● **Exercise instructions**: Repeat exactly, and only, the lines below starting at the line that contains "Viewport: 645px width, 1280px height." and ending at the line that contains "The image size is (961, 742).", inclusive of both.

(Stored items)
────

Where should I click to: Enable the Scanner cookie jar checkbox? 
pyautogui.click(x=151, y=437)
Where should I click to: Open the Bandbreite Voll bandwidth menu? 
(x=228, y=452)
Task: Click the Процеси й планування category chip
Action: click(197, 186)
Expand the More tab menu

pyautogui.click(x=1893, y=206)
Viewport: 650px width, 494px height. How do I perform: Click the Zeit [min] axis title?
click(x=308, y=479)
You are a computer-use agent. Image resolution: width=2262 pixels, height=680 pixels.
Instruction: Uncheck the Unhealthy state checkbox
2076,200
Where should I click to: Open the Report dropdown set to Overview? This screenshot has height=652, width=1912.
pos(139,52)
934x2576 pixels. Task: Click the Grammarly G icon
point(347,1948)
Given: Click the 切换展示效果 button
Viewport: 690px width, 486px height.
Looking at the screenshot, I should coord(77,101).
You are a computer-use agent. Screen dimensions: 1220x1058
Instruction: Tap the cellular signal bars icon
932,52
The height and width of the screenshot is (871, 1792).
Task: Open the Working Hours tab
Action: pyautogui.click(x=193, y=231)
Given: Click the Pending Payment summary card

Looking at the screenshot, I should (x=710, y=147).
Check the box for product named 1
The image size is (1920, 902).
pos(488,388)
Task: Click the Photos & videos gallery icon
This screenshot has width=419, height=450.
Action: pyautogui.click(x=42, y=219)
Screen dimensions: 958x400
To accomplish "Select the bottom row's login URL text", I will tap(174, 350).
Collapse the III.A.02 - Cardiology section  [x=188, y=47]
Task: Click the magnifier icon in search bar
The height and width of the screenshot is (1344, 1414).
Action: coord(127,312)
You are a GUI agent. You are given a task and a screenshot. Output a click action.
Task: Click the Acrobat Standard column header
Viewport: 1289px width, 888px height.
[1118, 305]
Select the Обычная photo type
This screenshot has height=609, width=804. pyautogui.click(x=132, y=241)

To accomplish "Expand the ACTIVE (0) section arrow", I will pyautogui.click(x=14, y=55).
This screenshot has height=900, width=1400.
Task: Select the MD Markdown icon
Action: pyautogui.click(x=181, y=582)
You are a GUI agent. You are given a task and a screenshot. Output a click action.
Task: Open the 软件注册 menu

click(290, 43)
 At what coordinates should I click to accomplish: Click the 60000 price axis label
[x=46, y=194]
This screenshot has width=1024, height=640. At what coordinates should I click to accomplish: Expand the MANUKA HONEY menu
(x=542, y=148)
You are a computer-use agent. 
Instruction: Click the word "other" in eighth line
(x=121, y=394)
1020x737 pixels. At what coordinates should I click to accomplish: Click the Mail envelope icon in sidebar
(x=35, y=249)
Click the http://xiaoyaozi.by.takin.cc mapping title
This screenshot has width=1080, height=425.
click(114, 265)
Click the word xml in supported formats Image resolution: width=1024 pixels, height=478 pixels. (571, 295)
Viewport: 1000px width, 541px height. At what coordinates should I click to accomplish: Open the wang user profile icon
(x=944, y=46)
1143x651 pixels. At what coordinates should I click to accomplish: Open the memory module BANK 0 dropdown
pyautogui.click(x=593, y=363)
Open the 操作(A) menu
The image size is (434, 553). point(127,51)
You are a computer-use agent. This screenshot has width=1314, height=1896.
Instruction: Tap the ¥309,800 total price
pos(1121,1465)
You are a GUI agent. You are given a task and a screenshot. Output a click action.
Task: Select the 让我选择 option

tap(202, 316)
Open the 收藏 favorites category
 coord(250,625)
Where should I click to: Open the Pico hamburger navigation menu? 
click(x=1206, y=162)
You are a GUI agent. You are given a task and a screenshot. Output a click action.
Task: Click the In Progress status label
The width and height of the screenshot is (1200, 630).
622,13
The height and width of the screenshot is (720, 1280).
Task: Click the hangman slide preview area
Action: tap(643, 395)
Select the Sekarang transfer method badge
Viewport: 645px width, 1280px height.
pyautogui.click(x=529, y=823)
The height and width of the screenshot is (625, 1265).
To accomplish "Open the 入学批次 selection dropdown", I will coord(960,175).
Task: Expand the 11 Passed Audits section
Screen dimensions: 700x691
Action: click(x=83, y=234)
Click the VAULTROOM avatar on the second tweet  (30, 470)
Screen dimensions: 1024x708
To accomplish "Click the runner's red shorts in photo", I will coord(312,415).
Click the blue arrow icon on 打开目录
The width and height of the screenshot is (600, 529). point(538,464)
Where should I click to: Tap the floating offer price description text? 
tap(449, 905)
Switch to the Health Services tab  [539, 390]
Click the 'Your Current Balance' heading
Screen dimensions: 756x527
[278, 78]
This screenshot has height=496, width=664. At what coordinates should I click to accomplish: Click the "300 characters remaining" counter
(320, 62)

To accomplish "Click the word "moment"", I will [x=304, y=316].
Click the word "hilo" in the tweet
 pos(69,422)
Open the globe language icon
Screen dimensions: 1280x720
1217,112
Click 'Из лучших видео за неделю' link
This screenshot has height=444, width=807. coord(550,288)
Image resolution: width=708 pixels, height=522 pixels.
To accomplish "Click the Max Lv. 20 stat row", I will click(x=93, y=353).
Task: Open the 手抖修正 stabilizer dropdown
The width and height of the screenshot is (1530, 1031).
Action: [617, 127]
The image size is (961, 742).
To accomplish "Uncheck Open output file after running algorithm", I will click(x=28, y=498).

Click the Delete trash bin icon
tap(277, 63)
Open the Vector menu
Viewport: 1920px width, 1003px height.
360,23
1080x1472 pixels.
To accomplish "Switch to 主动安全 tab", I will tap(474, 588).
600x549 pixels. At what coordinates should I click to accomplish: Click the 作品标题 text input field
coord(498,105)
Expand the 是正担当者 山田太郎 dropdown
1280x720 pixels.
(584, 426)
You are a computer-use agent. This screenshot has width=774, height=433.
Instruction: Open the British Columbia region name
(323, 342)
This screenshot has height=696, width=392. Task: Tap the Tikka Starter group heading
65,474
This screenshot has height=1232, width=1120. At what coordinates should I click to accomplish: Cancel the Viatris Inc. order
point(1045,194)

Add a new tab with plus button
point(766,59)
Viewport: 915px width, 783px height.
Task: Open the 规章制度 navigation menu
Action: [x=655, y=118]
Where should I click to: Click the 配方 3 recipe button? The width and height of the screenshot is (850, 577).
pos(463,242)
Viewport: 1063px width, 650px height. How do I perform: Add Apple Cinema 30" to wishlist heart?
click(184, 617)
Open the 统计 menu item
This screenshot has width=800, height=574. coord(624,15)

────

● **Solution**:
Viewport: 645px width, 1280px height.
pyautogui.click(x=529, y=823)
The height and width of the screenshot is (625, 1265).
To accomplish "Open the 入学批次 selection dropdown", I will coord(960,175).
Task: Expand the 11 Passed Audits section
Screen dimensions: 700x691
Action: click(x=83, y=234)
Click the VAULTROOM avatar on the second tweet  (30, 470)
Screen dimensions: 1024x708
To accomplish "Click the runner's red shorts in photo", I will coord(312,415).
Click the blue arrow icon on 打开目录
The width and height of the screenshot is (600, 529). point(538,464)
Where should I click to: Tap the floating offer price description text? 
tap(449, 905)
Switch to the Health Services tab  [539, 390]
Click the 'Your Current Balance' heading
Screen dimensions: 756x527
[278, 78]
This screenshot has height=496, width=664. At what coordinates should I click to accomplish: Click the "300 characters remaining" counter
(320, 62)

To accomplish "Click the word "moment"", I will [x=304, y=316].
Click the word "hilo" in the tweet
 pos(69,422)
Open the globe language icon
Screen dimensions: 1280x720
1217,112
Click 'Из лучших видео за неделю' link
This screenshot has height=444, width=807. coord(550,288)
Image resolution: width=708 pixels, height=522 pixels.
To accomplish "Click the Max Lv. 20 stat row", I will click(x=93, y=353).
Task: Open the 手抖修正 stabilizer dropdown
The width and height of the screenshot is (1530, 1031).
Action: [617, 127]
The image size is (961, 742).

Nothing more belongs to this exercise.